## REQUIRED WORK
Reproduce the entries below from the line containing "Image resolution: width=2576 pixels, height=1372 pixels. Find" down to the line containing "center [2553, 17].", including both of those lines and nothing else.

## DATA TO PROCESS
--------------------------------------------------

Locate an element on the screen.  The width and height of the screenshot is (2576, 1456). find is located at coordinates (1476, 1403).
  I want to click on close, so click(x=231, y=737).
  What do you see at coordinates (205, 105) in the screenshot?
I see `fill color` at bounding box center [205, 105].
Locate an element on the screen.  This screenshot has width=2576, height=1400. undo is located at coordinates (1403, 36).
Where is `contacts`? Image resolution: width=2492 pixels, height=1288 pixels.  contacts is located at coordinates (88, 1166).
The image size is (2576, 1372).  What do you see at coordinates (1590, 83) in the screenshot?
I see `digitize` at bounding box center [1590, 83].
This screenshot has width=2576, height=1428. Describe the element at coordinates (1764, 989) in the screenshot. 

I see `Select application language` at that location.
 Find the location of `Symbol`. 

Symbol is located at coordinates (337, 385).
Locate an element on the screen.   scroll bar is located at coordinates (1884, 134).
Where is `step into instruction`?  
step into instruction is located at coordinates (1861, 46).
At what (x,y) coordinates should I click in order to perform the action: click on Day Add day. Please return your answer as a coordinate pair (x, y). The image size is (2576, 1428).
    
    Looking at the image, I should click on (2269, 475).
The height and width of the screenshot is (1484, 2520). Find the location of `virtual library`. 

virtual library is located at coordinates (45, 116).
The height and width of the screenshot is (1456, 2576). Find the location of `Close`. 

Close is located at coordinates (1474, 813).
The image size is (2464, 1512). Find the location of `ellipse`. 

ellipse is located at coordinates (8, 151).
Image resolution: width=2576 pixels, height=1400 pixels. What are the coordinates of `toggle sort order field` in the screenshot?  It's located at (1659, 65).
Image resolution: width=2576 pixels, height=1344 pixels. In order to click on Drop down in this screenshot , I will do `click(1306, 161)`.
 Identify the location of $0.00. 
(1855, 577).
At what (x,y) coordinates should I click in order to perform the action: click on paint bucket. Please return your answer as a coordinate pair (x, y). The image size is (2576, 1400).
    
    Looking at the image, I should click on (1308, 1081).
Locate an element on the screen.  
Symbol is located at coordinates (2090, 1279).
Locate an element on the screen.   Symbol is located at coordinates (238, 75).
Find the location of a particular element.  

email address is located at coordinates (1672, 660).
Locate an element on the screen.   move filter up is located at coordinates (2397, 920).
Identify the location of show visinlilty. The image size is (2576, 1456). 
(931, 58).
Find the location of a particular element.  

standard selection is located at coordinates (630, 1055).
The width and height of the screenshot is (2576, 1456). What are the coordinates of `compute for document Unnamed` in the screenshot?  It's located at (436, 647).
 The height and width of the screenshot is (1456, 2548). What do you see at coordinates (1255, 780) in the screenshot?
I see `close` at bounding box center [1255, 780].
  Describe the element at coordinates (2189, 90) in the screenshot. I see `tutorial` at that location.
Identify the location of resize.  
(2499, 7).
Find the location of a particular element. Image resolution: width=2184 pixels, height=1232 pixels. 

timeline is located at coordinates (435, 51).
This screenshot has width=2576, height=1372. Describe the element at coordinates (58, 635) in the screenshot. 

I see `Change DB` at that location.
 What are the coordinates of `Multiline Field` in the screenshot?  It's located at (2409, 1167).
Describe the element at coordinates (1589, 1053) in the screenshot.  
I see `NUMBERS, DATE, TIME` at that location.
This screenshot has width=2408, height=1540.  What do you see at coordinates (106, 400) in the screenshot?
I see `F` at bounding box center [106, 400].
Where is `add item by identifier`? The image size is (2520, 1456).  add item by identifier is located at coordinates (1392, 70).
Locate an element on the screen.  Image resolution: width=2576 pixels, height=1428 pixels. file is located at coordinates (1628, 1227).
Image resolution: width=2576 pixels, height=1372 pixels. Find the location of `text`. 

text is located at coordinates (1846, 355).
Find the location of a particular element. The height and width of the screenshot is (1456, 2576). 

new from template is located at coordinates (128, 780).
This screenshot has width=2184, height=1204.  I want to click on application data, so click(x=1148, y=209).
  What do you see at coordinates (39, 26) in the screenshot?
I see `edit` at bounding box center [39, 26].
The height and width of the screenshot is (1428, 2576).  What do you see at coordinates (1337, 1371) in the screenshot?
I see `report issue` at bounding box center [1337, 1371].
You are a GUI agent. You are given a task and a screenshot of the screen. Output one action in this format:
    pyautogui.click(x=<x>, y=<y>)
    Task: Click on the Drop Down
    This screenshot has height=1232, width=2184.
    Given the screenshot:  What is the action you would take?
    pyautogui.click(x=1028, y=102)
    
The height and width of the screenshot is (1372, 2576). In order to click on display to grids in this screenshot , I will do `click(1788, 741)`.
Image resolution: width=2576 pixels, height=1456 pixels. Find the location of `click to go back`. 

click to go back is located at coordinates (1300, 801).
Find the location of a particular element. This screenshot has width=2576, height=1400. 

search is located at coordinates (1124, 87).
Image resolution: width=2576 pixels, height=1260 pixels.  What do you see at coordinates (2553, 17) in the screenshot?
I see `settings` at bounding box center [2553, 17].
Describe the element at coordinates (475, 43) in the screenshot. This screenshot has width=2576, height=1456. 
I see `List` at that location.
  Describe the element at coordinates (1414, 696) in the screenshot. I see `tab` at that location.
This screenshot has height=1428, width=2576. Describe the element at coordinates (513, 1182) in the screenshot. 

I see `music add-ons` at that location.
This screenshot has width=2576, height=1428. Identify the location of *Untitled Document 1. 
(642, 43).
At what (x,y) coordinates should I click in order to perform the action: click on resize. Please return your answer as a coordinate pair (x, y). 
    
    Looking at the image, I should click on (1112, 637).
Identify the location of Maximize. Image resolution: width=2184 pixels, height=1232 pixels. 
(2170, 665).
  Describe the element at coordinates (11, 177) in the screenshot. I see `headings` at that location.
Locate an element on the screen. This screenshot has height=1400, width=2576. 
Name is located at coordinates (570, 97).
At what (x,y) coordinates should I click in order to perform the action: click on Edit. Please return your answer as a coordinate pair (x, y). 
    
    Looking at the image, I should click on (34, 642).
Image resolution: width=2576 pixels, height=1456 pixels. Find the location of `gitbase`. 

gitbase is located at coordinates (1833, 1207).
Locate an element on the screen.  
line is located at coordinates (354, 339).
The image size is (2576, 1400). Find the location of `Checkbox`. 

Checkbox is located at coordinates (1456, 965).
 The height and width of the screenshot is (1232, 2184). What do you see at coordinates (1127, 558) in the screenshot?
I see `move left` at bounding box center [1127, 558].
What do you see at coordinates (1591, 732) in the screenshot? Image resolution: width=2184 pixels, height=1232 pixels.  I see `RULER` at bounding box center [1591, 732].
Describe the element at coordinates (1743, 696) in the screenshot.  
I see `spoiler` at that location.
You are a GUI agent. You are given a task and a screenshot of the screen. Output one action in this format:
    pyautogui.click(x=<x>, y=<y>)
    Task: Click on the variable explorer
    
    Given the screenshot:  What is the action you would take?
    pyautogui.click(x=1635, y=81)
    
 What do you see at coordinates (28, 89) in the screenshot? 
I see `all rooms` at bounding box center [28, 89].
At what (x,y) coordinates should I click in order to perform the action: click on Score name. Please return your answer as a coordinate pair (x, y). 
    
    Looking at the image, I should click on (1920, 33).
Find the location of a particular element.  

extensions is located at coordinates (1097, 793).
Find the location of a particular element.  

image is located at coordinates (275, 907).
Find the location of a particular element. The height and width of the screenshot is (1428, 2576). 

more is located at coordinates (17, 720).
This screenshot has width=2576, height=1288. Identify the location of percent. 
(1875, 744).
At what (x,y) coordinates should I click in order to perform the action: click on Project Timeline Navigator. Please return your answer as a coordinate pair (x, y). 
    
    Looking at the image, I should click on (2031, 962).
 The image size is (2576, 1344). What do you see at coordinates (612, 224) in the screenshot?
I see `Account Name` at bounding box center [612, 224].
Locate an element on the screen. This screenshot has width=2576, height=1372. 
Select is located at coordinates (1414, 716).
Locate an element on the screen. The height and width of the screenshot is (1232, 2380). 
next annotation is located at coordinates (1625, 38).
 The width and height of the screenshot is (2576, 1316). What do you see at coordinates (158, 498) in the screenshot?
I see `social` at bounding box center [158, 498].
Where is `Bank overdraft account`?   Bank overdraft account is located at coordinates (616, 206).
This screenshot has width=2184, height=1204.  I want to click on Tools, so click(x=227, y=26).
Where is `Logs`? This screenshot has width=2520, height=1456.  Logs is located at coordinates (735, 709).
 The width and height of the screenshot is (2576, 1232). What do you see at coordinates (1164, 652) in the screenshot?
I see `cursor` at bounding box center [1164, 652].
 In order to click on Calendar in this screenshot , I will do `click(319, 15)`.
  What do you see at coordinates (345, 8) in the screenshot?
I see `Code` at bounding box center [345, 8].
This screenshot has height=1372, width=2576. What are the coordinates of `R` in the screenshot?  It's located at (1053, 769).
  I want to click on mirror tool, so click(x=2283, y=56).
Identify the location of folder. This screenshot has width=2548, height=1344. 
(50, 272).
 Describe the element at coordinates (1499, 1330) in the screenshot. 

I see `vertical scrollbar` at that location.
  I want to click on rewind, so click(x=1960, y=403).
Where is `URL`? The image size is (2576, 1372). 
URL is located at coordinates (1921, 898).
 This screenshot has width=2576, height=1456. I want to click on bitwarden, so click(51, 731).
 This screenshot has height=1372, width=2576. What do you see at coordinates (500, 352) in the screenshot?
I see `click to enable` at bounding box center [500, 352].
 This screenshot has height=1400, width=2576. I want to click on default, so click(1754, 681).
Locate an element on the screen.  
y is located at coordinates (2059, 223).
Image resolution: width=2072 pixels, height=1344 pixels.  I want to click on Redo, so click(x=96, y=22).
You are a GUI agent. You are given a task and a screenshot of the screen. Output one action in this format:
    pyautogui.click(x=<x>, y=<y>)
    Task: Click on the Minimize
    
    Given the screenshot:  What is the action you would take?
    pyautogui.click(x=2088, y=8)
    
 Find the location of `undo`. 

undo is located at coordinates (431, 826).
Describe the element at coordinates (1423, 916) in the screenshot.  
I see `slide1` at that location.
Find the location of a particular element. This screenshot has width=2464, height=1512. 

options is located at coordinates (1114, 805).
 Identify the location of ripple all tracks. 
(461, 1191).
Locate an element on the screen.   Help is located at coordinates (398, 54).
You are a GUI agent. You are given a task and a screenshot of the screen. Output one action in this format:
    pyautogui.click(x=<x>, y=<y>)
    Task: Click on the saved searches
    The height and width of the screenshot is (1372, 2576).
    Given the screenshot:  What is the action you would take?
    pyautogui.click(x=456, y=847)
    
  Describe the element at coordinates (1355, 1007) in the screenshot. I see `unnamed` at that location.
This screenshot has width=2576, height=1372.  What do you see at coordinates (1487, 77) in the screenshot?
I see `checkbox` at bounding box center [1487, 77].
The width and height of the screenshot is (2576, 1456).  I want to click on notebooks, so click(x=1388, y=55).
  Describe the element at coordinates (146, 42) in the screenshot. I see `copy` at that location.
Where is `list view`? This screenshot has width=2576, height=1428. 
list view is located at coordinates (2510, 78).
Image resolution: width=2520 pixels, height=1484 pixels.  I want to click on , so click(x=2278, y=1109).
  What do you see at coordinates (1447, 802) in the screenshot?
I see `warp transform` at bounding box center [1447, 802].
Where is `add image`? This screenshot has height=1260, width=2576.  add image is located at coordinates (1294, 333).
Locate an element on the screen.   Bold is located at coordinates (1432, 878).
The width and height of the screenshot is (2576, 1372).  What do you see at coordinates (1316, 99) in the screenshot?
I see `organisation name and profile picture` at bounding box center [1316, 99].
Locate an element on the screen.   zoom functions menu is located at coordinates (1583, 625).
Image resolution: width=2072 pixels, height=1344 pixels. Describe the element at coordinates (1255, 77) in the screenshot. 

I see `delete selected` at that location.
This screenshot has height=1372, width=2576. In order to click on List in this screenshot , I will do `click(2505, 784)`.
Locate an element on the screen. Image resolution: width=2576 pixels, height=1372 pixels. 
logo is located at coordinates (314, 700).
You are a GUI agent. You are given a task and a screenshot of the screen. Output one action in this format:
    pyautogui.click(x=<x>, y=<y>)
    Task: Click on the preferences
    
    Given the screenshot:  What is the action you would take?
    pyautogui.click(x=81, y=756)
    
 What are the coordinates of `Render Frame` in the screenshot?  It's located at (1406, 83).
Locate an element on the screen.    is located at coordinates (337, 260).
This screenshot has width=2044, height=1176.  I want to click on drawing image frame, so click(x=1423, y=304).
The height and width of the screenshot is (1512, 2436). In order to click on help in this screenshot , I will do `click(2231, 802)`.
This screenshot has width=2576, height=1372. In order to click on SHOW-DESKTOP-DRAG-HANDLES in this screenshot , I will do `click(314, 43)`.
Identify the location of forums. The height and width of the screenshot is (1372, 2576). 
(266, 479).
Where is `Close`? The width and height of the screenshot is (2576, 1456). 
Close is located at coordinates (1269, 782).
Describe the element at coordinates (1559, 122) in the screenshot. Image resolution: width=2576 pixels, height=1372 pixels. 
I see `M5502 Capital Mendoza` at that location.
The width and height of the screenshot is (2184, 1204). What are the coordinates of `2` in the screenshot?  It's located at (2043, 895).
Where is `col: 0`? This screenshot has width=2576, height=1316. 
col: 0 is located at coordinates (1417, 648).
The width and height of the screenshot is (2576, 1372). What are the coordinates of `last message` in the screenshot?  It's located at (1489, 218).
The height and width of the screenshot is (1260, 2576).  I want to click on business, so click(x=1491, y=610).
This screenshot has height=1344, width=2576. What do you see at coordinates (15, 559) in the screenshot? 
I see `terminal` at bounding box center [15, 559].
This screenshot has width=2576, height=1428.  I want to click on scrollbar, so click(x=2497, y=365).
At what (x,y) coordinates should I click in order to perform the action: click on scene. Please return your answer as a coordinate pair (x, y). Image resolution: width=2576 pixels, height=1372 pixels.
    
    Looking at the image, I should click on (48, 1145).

--------------------------------------------------

## COMPLETE ANSWER
Image resolution: width=2576 pixels, height=1372 pixels. Find the location of `text`. 

text is located at coordinates (1846, 355).
Find the location of a particular element. The height and width of the screenshot is (1456, 2576). 

new from template is located at coordinates (128, 780).
This screenshot has width=2184, height=1204.  I want to click on application data, so click(x=1148, y=209).
  What do you see at coordinates (39, 26) in the screenshot?
I see `edit` at bounding box center [39, 26].
The height and width of the screenshot is (1428, 2576).  What do you see at coordinates (1337, 1371) in the screenshot?
I see `report issue` at bounding box center [1337, 1371].
You are a GUI agent. You are given a task and a screenshot of the screen. Output one action in this format:
    pyautogui.click(x=<x>, y=<y>)
    Task: Click on the Drop Down
    This screenshot has height=1232, width=2184.
    Given the screenshot:  What is the action you would take?
    pyautogui.click(x=1028, y=102)
    
The height and width of the screenshot is (1372, 2576). In order to click on display to grids in this screenshot , I will do `click(1788, 741)`.
Image resolution: width=2576 pixels, height=1456 pixels. Find the location of `click to go back`. 

click to go back is located at coordinates (1300, 801).
Find the location of a particular element. This screenshot has width=2576, height=1400. 

search is located at coordinates (1124, 87).
Image resolution: width=2576 pixels, height=1260 pixels.  What do you see at coordinates (2553, 17) in the screenshot?
I see `settings` at bounding box center [2553, 17].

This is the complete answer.